Of equal importance as recruitment is the retention of staff. Airband has continued to successfully grow its team across critical roles, retaining and expanding a cohort of staff with significant experience from other parts of the industry. Overall, since winning the CDS contracts, Airband has seen net staff growth across the company while retaining a high proportion of existing staff in a competitive labour-market.
Significant progress has also been made in the establishment of mature supply-chain relationships with sub-contractors. Airband has reduced the number of smaller sub-contractors and instead now works with larger experienced contractors, allowing them to provide these with consistent fluid work over the short-to-medium-term. This approach also has a positive impact on access to purchase of critical equipment and materials (such as connector blocks, cabinet fixings and backhaul routers) which is an area where there have been some shortages in recent years, leading to smaller suppliers losing out to larger operators.

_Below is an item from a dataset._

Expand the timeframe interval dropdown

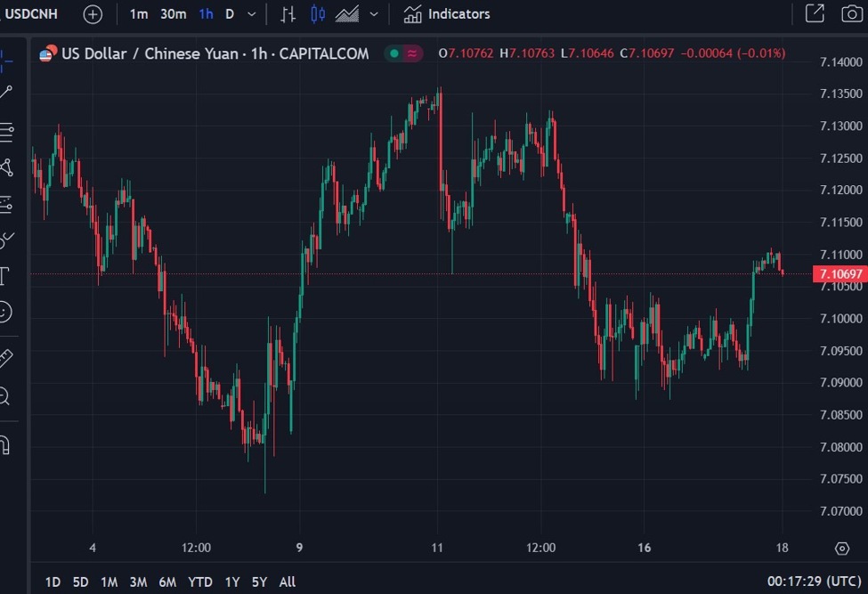tap(252, 14)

Delivering fibre to rural and hard-to-reach communities, presents its own particular set of challenges. CDS contracts, targeted exclusively at premises with the lowest speeds, are almost exclusively comprised of rural build and these challenges have a disproportionate significance for contract holders, as compared to commercial alt-nets operating in the region.

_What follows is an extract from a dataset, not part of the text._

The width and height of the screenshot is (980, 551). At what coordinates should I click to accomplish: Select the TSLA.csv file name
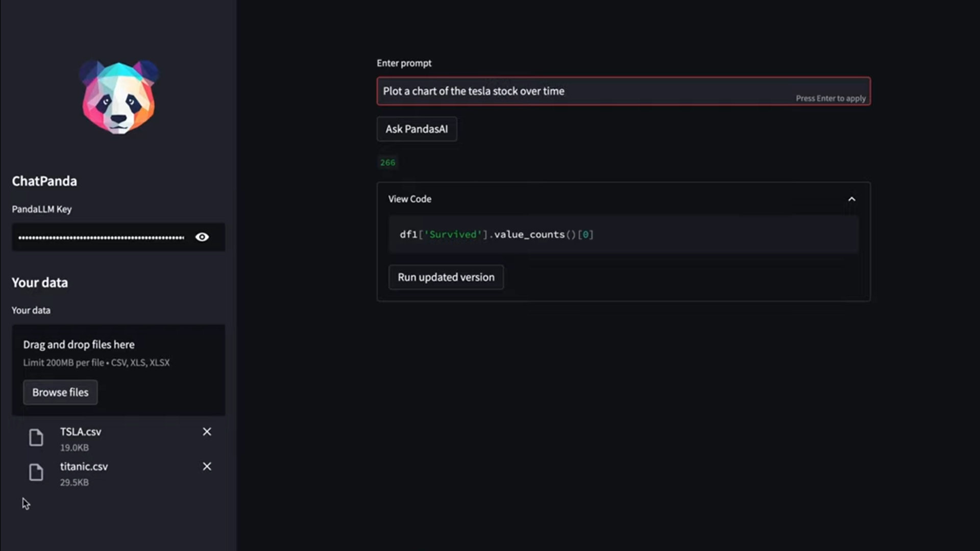click(x=81, y=432)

The proliferation of fibre builds across the region has increasingly resulted in more than one fibre provider needing to work on (and close) roads in any given rural parish. While invariably building fibre to different parts of the parish, providers are often denied access to the roads they need to work on because these are simultaneously providing the diversion route for another provider’s road closures. Airband and partners in the region’s highways teams are collaborating to develop increasingly agile solutions to this congestion, involving co-location of works, night-working and advanced planning. These road closure/traffic management permits are therefore dependant on working around other sectors/utility companies who also need to access the highway networks in the region and the delays this can result in.

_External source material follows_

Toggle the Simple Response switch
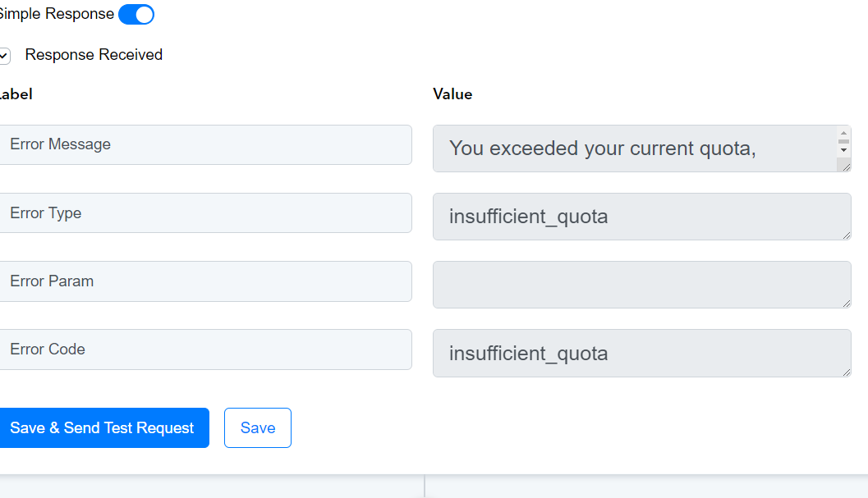Viewport: 868px width, 498px height. (x=136, y=15)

While much of the national fibre deployment strategy is predicated on significant use of PIA (Passive Infrastructure Access) there is still a need for providers to erect some poles where none currently exist (or are at capacity). Experience over the last year shows that community sentiment to new poles can be hard to predict, with ducted urban-fringe residential areas being particularly sensitive. Airband has acknowledged that its initial approach to notifying communities was lacking and has significantly improved its consultation through engagement with parish councils, running webinars and the establishment of a dedicated route for queries about new poles.
Where build moves from the highway onto private land, the ability to secure landowner approvals is critical to rural builds. Airband has continued to revise the phraseology of wayleave agreements and improve its engagement, especially to explain the consequences of a single landowner’s refusal to the wider community.
Resolving the above issues are all vital even before a provider can begin to physically build, at which point they need to address the usual expected and planned-for challenges of tree cutting, bad weather in the winter, critical tourist routes in the summer and ongoing recurrences of COVID.